:: What you need to do ::
Everything from the line containing "The width and height of the screenshot is (2411, 673)." to the last line of the listing below, inclusive, is what you should output, exactly as it appears.

:: Dataset records ::
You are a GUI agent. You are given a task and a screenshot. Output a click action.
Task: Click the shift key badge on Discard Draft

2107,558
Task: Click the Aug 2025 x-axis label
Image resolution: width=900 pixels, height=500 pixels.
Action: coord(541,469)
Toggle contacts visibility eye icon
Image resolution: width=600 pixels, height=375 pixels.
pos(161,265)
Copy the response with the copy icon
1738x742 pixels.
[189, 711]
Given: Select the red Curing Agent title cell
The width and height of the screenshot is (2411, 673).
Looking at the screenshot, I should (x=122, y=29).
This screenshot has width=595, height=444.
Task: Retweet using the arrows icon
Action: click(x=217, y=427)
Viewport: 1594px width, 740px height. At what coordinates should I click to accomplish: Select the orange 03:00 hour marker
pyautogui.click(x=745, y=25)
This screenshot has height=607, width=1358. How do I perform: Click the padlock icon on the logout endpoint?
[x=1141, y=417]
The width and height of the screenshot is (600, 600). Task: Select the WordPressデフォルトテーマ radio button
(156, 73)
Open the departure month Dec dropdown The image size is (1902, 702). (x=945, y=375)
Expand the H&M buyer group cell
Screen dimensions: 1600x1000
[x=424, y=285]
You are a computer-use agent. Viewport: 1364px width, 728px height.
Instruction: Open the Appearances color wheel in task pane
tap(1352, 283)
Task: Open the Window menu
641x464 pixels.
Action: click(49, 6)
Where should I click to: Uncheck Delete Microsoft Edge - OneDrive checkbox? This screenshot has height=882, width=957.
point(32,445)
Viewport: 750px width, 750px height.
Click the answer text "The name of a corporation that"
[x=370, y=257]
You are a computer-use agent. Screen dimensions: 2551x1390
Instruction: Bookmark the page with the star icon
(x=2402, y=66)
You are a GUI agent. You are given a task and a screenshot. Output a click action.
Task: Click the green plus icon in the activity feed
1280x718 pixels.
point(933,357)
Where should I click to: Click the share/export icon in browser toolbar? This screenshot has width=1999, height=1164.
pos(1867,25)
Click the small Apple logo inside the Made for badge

:: Task result ::
The width and height of the screenshot is (2411, 673).
Looking at the screenshot, I should (x=122, y=29).
This screenshot has width=595, height=444.
Task: Retweet using the arrows icon
Action: click(x=217, y=427)
Viewport: 1594px width, 740px height. At what coordinates should I click to accomplish: Select the orange 03:00 hour marker
pyautogui.click(x=745, y=25)
This screenshot has height=607, width=1358. How do I perform: Click the padlock icon on the logout endpoint?
[x=1141, y=417]
The width and height of the screenshot is (600, 600). Task: Select the WordPressデフォルトテーマ radio button
(156, 73)
Open the departure month Dec dropdown The image size is (1902, 702). (x=945, y=375)
Expand the H&M buyer group cell
Screen dimensions: 1600x1000
[x=424, y=285]
You are a computer-use agent. Viewport: 1364px width, 728px height.
Instruction: Open the Appearances color wheel in task pane
tap(1352, 283)
Task: Open the Window menu
641x464 pixels.
Action: click(49, 6)
Where should I click to: Uncheck Delete Microsoft Edge - OneDrive checkbox? This screenshot has height=882, width=957.
point(32,445)
Viewport: 750px width, 750px height.
Click the answer text "The name of a corporation that"
[x=370, y=257]
You are a computer-use agent. Screen dimensions: 2551x1390
Instruction: Bookmark the page with the star icon
(x=2402, y=66)
You are a GUI agent. You are given a task and a screenshot. Output a click action.
Task: Click the green plus icon in the activity feed
1280x718 pixels.
point(933,357)
Where should I click to: Click the share/export icon in browser toolbar? This screenshot has width=1999, height=1164.
pos(1867,25)
Click the small Apple logo inside the Made for badge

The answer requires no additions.